Before Emmaus, my drinking had got out of control because I was fleeing domestic violence and I was constantly looking over my shoulder and couldn’t put roots down. When you’re finally somewhere safe, you can start to think about what you actually want from life.

Where else could you work nine to five and attend counselling and support sessions throughout the week? In an office you’re just fighting fires all the time, but Emmaus gives you a chance to build yourself up and think of future plans.

There’s all different work options available within the many different Emmaus communities – it doesn’t have to be retail or customer-facing. Every community needs a housekeeping team.

It can be quite daunting joining a community with so many different people living and working together, but you have to remember you’re all in the same boat; you’re all here with something in common, you’re all formerly homeless and you’ve all experienced the same thing. At the end of the day everyone’s got two eyes, one nose, one mouth, so there’s more similarities than differences, which I think is important. Everyone’s so welcoming when someone new joins a community.

Looking to the future

I’m hoping to learn British sign language at college. You can learn Maths and English skills here, take a night course or learn a language; staff here signpost you to difference courses.
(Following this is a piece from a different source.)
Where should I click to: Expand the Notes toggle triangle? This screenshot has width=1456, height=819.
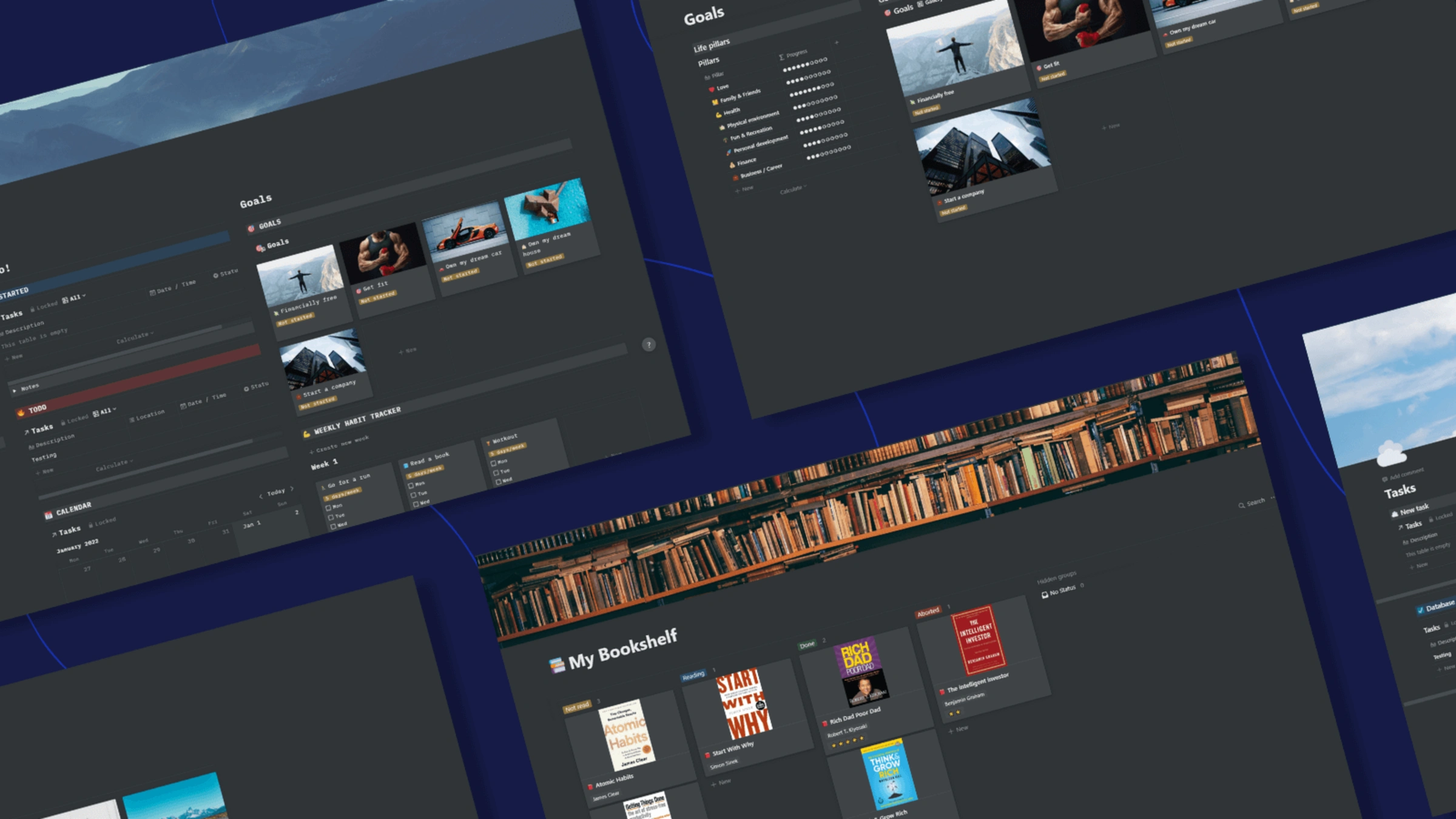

I’m looking at doing a different type of counselling because I’ve nearly done my 30 current sessions. I’m just thinking about what I want to do after Emmaus. I don’t really know yet but it’s nice that it gives you time to think about where you want to go, what you want to do and how you can move forward constructively.

Looking for a job is a full-time job in itself but the staff can help with all that here. They also support you with moving on and it’s not going completely into the unknown because you’ve still got all that support behind you.

While it’s still probably an eight-hour day, you know you’re not going to go home to an empty flat and think “I can’t cope with this”, so it is nice like that. I think it’s important to remember not to be afraid to ask for help. It’s good to be open to help – it’s not a weakness, so that’s why I think Emmaus is brilliant because they provide you with that help.